I met my Ex when I was 23, and he was 20. We started dating when I was 25, moved in less than six months later and lived together for the next six years. Combined households, bank accounts, joint decision making. We shared a car. We came this >< close to buying a condo together.

He supported me through grad school. I supported him through the beginning, difficult middle and near disastrous end of a PhD program, which he exited ABD, but sane. We lived in three cities and four apartments. I had friends who married and divorced and became married to other people in the span of our relationship.

I've been asked many times "What happened?" or "What went wrong?" And I think that usually even though I do my best to answer, the person asking the question never feels satisfied with what I have to say. When there's a break-up after such a long time together people want fireworks, they want sparks, and anger. Or at least resentment and heavy disappointment. For the longest time after our relationship ended the only negative feeling I carried that I attached to it was guilt. And even that was hard to explain, because I didn't do anything wrong when we were together, I didn't cheat, I didn't lie to him, I didn't take advantage financially or otherwise.

So the guilt that I have held on to is just to the guilt of not being able to be to him what I knew he wanted me to be.  He was, he is still, one of the best men who I have ever known. I have moments when I know without a doubt that I will never again be in a relationship with someone who is as good of a person as he is. He was always kind, and caring and even though there were times in our relationship when I was disappointed, or moments when I was angry none of that ever grew to be larger or more important than the love and respect that I had for him as a person.
I guess it's one of those cliches where everything that looks perfect on paper just never quite translated to real life. I felt like we spent our whole time together in anticipation of what would be next, leaving Buffalo, moving to Boston, starting grad school, ending grad school, moving into a bigger apartment... When I look back at those times it is so obvious to me that the whole reason we were always focused on the future is because we were never happy, truly happy, in our present.

Still, ultimately I became the one to end things between us; a step that was frightening and inconceivable after the amount of time we had spent together that I put it off for months, if not years, longer than I should have. And after that I felt overwhelming relief, and tremendous guilt. I always believed that it was somehow my fault, that I couldn't be everything that he expected, that I couldn't love him enough, or in the right way and that all of the reasons for this lay in my own dysfunction.

We stayed friends, which freaked everyone around us out way more than it did us. Our former mutual friends were uncomfortable when we were in a room together, but we were fine.

Then about a year ago, I got an e-mail from him. I knew he's been dating someone seriously, I knew they were moving in together - actually moving across the country together to Salt Lake City. He was excited, which didn't surprise me, he was always excited about whatever comes next. So here they were, and then this e-mail landed in my inbox and became a revelation. He was happy, he loved it in SLC, he never wanted to move again. He didn't know if I could understand, but he felt like for the first time in his life that he was exactly where he should be.

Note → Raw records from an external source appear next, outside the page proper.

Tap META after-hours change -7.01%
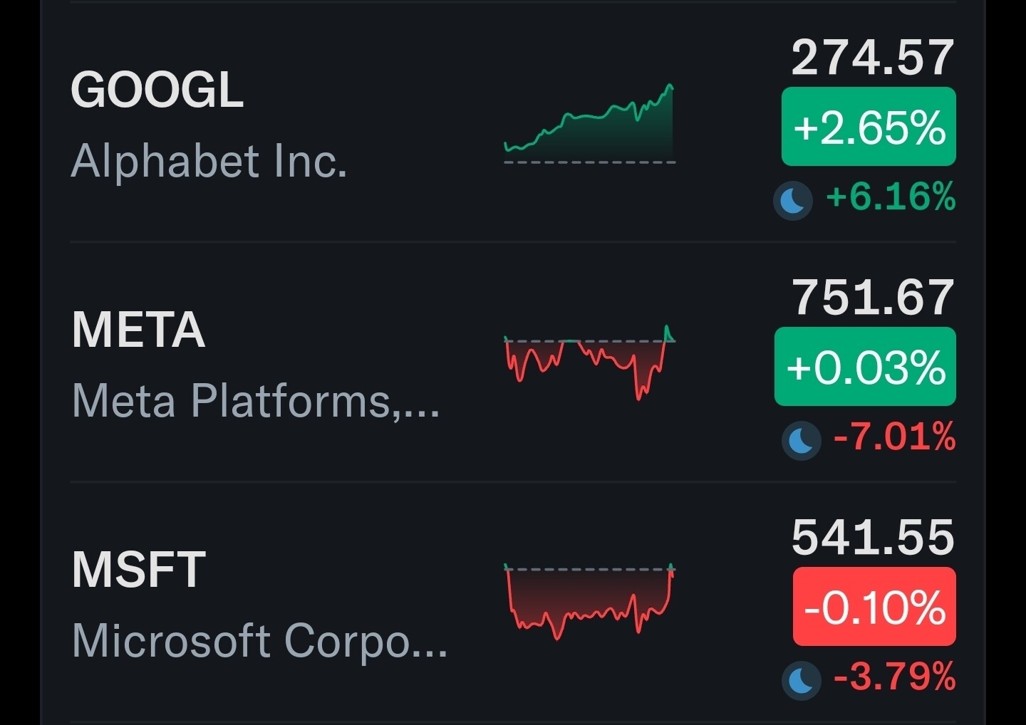Screen dimensions: 1026x725 (894, 437)
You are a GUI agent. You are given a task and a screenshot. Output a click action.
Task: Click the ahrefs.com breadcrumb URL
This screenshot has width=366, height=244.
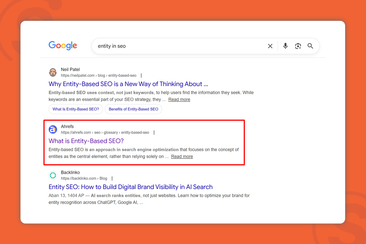(105, 132)
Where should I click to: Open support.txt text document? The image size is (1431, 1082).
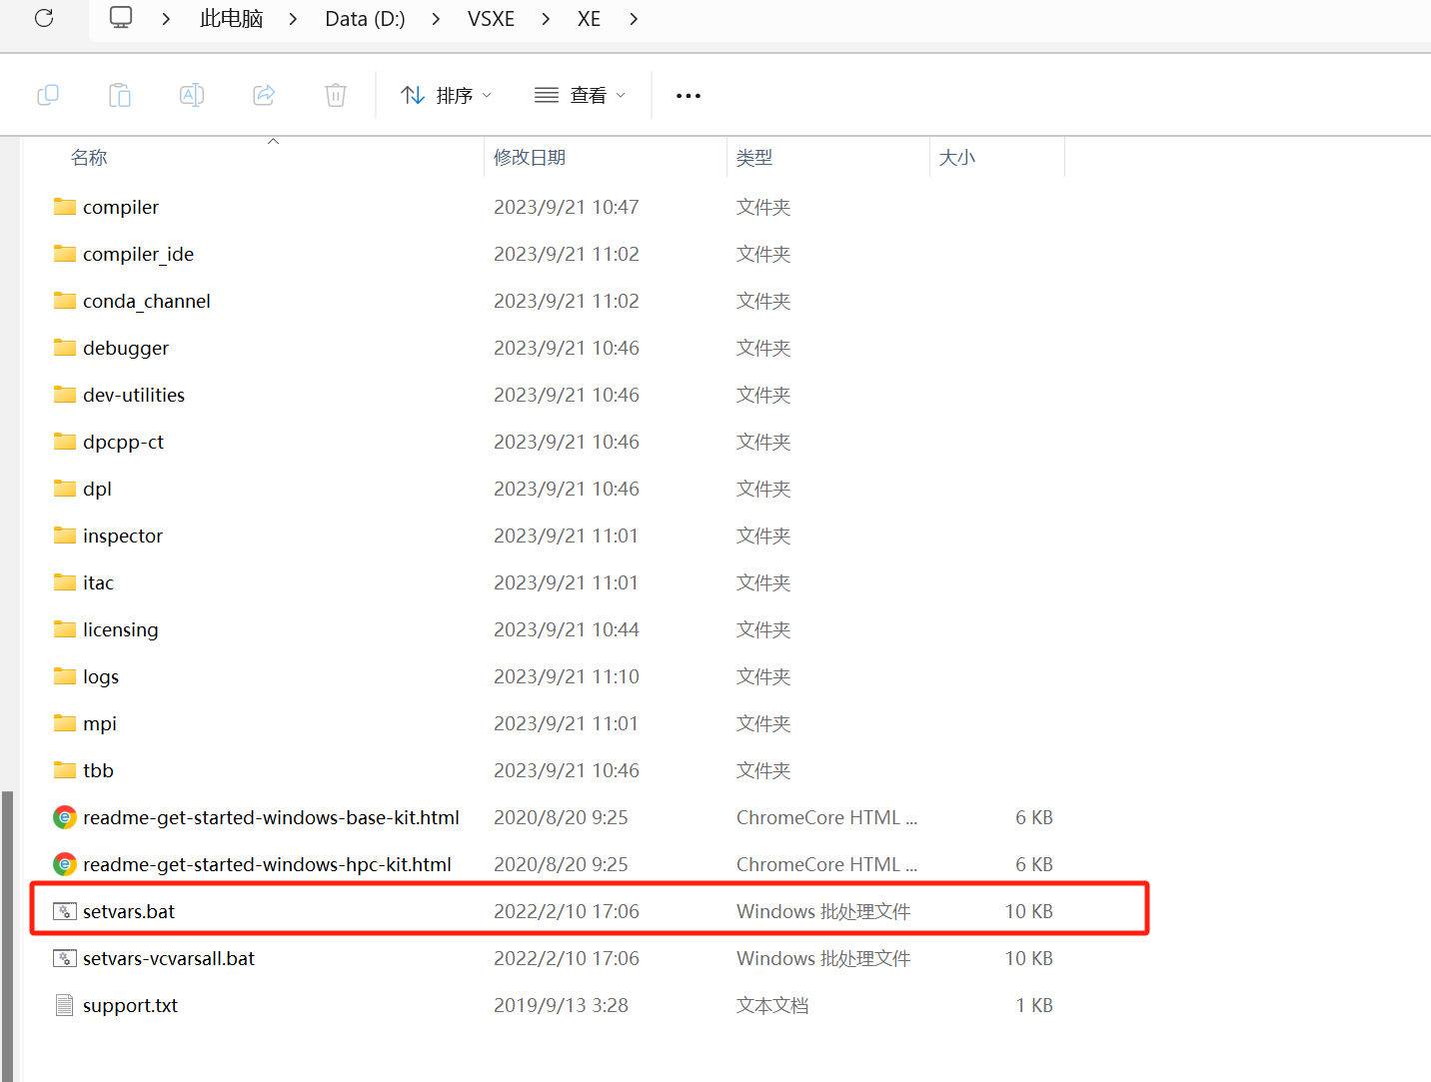click(129, 1005)
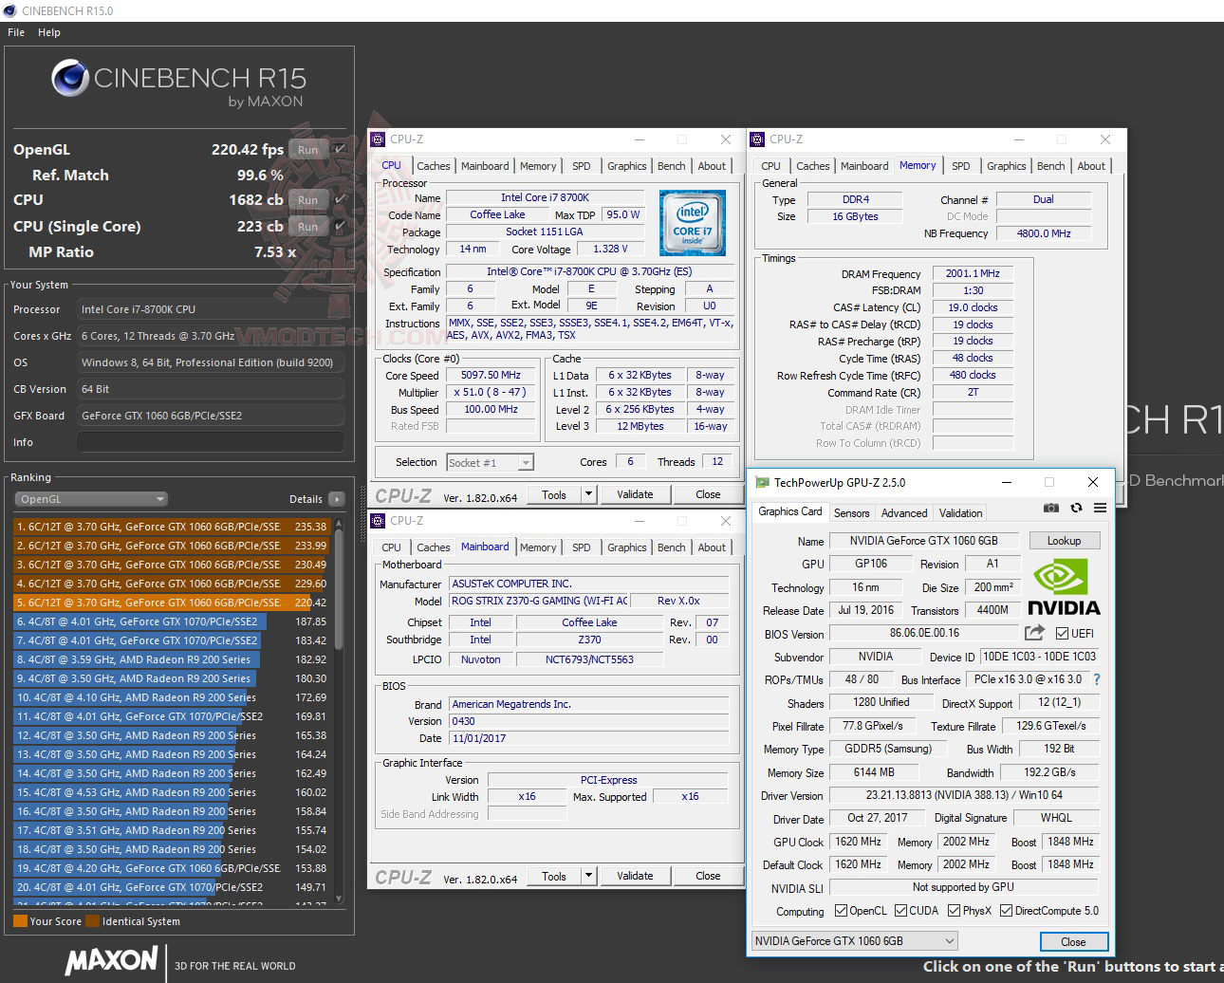Run the CPU benchmark in Cinebench
Viewport: 1224px width, 983px height.
click(307, 200)
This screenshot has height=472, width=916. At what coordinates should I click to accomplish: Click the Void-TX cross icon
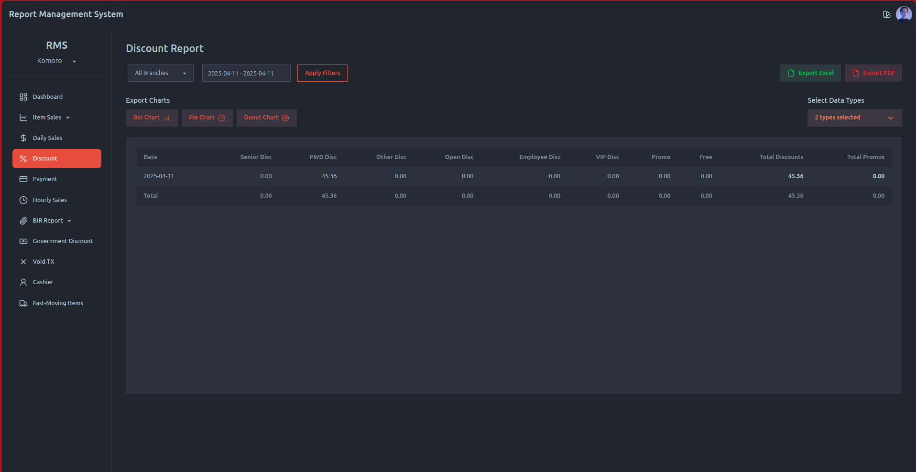(23, 262)
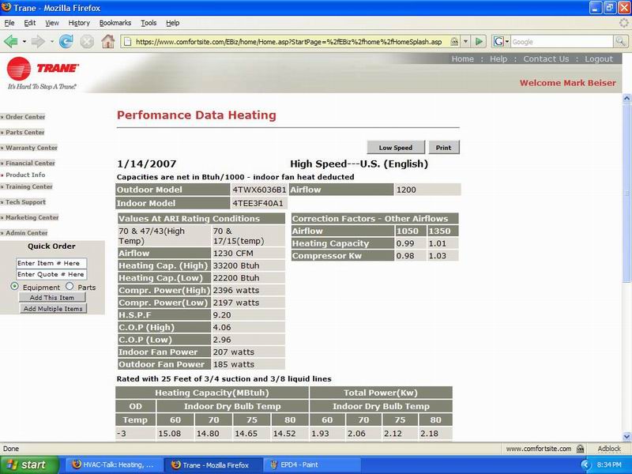This screenshot has height=474, width=632.
Task: Open the Bookmarks menu
Action: point(115,23)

Of course I understood; and I finally understood something else. I wasn't the only one who was not as happy as  I should have been when we were together. It wasn't just me that the relationship didn't fit on, it was both of us. I was just the one who finally gathered the strength to do something about it; knowing, hoping that ultimately we could both end up with the true happiness we were looking for. Butterflies happy.

That's what I am still looking for; and what he has found. Yesterday he married the love of his life, back home in Buffalo. The pictures on facebook look beautiful, and everyone looks so happy in them. I wish I could have been there, but I understand that having one's ex at a wedding is strange, and would have created more drama than it was worth.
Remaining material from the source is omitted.